Bildiğiniz üzere Suriye’den Türkiye’ye 2011 yılında gelen Suriyeli vatandaşlar “geçici koruma” kapsamında giriş yaptılar. Her biri kaldıkları ilin, İl Göç İdaresi Müdürlüğü’ne başvurarak geçici koruma imkânlarından yararlanmaya başlıyorlar. Buraya kadar her şey normal. Tabii ki de doğal hakları. Başvuru yapanları geri çevirecek halimiz yok. 

Gidecekler mi, kalacaklar mı? Güvenli bölgeyi oluşturduktan sonra gönderilecekler denildi. Bir süre sonra bahçeli ev tartışması ortaya çıktı. Hükümet kanadından son günlerde yapılan açıklama, Suriyeli göçmenlerin zorla gönderilmesi için baskı yapılmayacağı yönündeydi. Tartışmanın başı yanlış olduğundan sonu da yanlış oluyor.

Gitsinler veya gitmesinler tartışmasını yapmaktan ziyade, Türkiye’de kaldıkları süre zarfında kaç tanesini sosyoloji ve psikoloji anlamında adapte edebildik? Suriyeli sığınmacılar politikasında yanlışlar yapıldı. Bugün Suriyeli vatandaşlara öfke duyuluyorsa yapılan bu yanlışların da payı var. En basitinden,  vatandaşa bu konuda açık ve net konuşulmadı. Vatandaşlar yıllardır ha bugün ha yarın gidecekler diye bekliyor. Beklenti içine sokmamak gerek halkı.  
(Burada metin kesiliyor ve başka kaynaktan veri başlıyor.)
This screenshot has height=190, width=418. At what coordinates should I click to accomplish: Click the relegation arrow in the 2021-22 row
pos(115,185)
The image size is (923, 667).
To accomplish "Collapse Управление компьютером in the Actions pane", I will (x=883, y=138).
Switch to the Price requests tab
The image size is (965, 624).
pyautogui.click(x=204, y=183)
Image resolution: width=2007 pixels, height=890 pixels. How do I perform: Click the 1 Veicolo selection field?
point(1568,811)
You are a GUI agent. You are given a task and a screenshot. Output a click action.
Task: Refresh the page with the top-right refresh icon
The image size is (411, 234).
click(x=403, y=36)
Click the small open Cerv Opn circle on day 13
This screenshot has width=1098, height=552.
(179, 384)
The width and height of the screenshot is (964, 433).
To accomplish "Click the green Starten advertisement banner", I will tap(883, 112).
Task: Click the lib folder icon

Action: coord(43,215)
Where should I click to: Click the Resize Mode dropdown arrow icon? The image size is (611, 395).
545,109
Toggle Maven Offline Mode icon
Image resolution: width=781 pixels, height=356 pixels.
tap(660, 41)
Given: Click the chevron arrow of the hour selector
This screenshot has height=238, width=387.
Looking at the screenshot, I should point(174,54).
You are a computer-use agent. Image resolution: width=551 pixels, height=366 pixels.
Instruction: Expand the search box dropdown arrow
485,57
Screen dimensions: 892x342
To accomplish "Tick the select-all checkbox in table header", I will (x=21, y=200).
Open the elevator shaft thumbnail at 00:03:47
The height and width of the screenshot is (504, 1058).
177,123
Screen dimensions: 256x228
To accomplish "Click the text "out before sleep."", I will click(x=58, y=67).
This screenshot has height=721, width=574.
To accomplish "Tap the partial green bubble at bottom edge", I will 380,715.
2011 yılında Suriye’den eğitimli göçmenler de geldi. Entelektüel seviyesi yüksek kişilerdi bunlar ve ülkemizde tutamadık. Eğitimli olan Suriyeli göçmenler üzerinden projeler geliştirebilirdik ama olmadı.

Halkla yan yana farklı kültürden insanları yaşatacaksanız, önceliğiniz devletin imkânlarını iki tarafa da eşit tutmak olmalı. En azından eşit diyorum aslında olması gereken ihtiyaca göre yardım etmek. Önemli gördüğüm konulardan bir diğeri,  kamuoyunun görüşünü almadan bu işe girişmektir. Vatandaşa sorulsaydı, karşılıklı ikna yolları aransaydı daha anlamlı olurdu. 

Bazı illerde Suriyeli göçmen nüfusu çok daha fazla. Doğum oranları da göz önüne alındığı zaman bu iller için nüfus politikası mecbur hale geliyor. Bu konuda herhangi bir çalışma yapıldığını duymadım henüz. 

Türkiye’nin, Suriyeli göçmenlere 40 milyar dolar civarı para harcadığı söyleniyor ve ucuz işçi olarak çalıştırılan Suriyeli göçmenler de azımsanmayacak kadar çok. Söylediğimiz hataların bazıları yapılmasaydı; şu anda ülkenin içinde bulunduğu ekonominin sebebi, Suriyeli göçmenler ve onlara harcanan paralar olarak görülmezdi. 

 Birçok Suriyeli göçmen,  Türklere ait olan dükkânlardan alışveriş yapmıyor. İstanbul’da yoğun oldukları bölgelerin birinde caddeye çıkın ve dükkânları saymaya başlayın. Emin olun sayamazsınız. Bizde ki esnaf kültürü onlarda farklı olduğu için topluma ayak uyduramıyorlar. Bu uyumsuzluk beraberinde kültürel çatışmayı getiriyor ve her Suriyeli göçmene işletme açma izni verilmesi halk arasında olumlu karşılanmıyor.

Yapılması gerekenler belli.  Sigortasız çalıştırılan göçmen kişiler için acilen önlem alınması gerekli. Bunları çalıştıran iş yerlerine sıkı denetim getirilmeli. Adapte olamayan birçok göçmen var. Bunları teşhis edip topluma kazandırmamız gerekir. Halk arasında dolaşan iddialar fısıltı haline gelmeden yetkililerin en kısa sürede iddialara açıklık getirmesi gerekir. Suriyeli göçmenlere yönelik orta ve uzun vadede nüfus, ekonomi, sosyoloji gibi politikaların belirlenip halka anlatılıp uygulanması gerekir.